— BEGIN Information supplied —

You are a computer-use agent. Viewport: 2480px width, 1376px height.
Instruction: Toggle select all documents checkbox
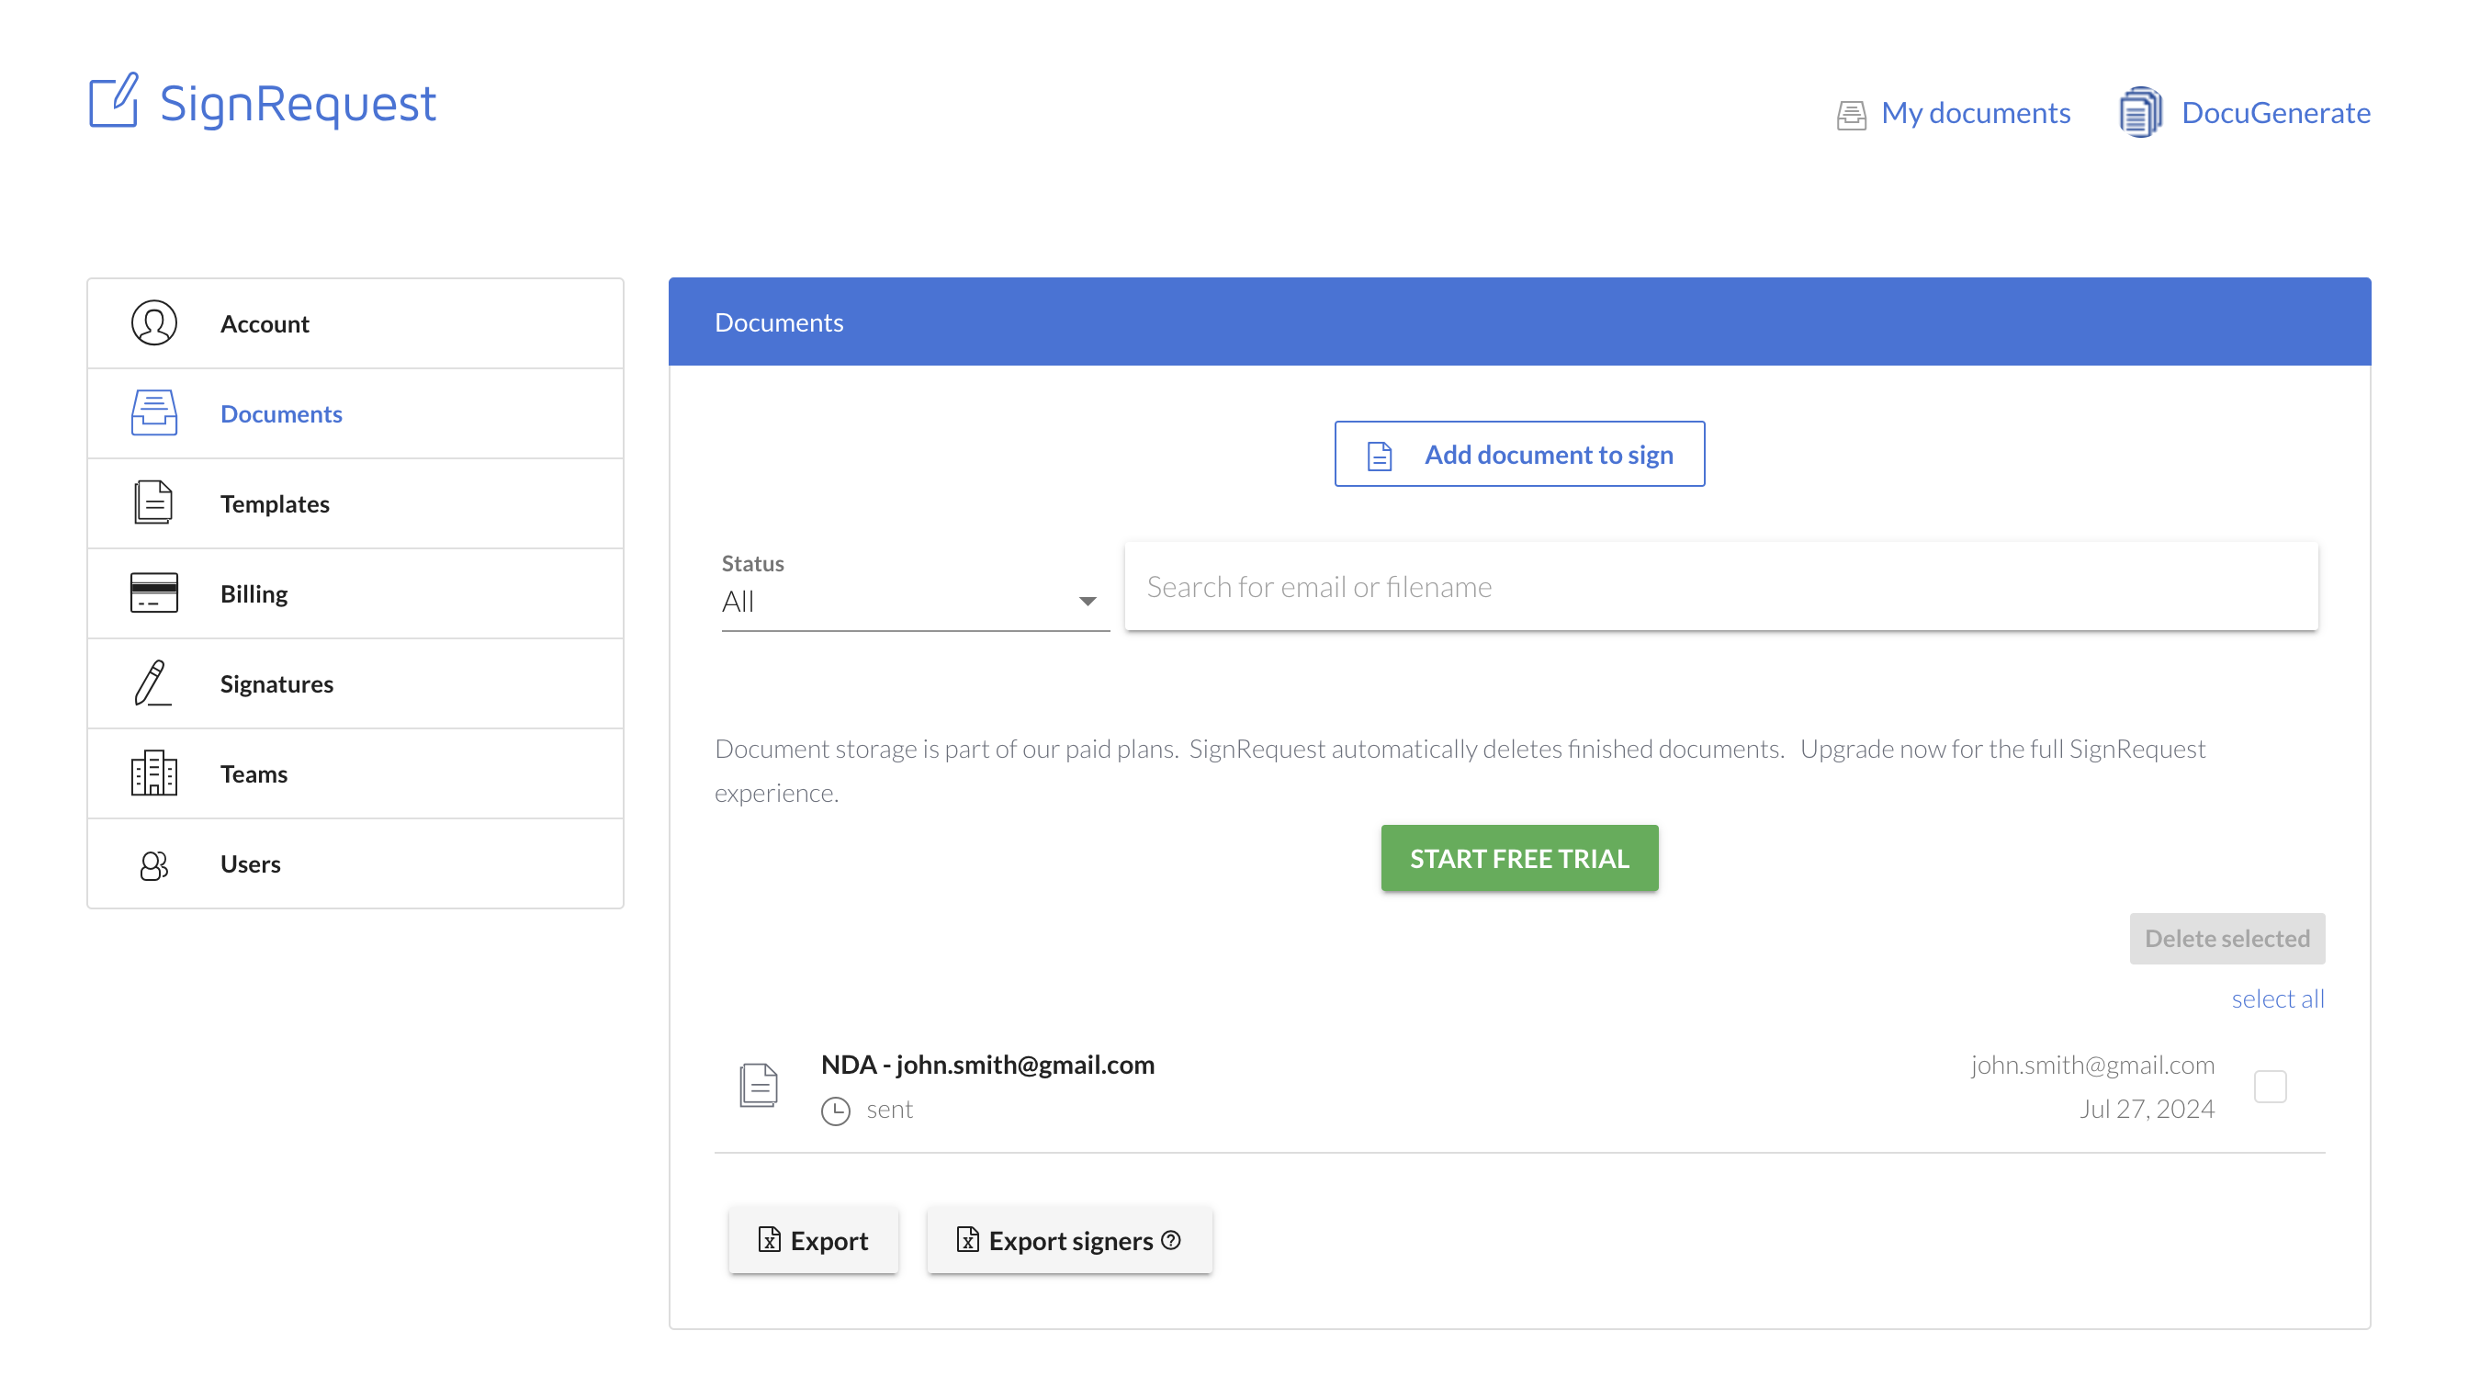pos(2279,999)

— END Information supplied —
— BEGIN Information supplied —

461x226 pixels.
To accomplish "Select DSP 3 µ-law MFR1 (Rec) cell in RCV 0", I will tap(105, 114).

— END Information supplied —

_Job_. Transcribe the data from the line containing "You are a computer-use" up to and including the line containing "pos(2279,999)", leaving out any pictures.

_Problem solution_.
You are a computer-use agent. Viewport: 2480px width, 1376px height.
Instruction: Toggle select all documents checkbox
pos(2279,999)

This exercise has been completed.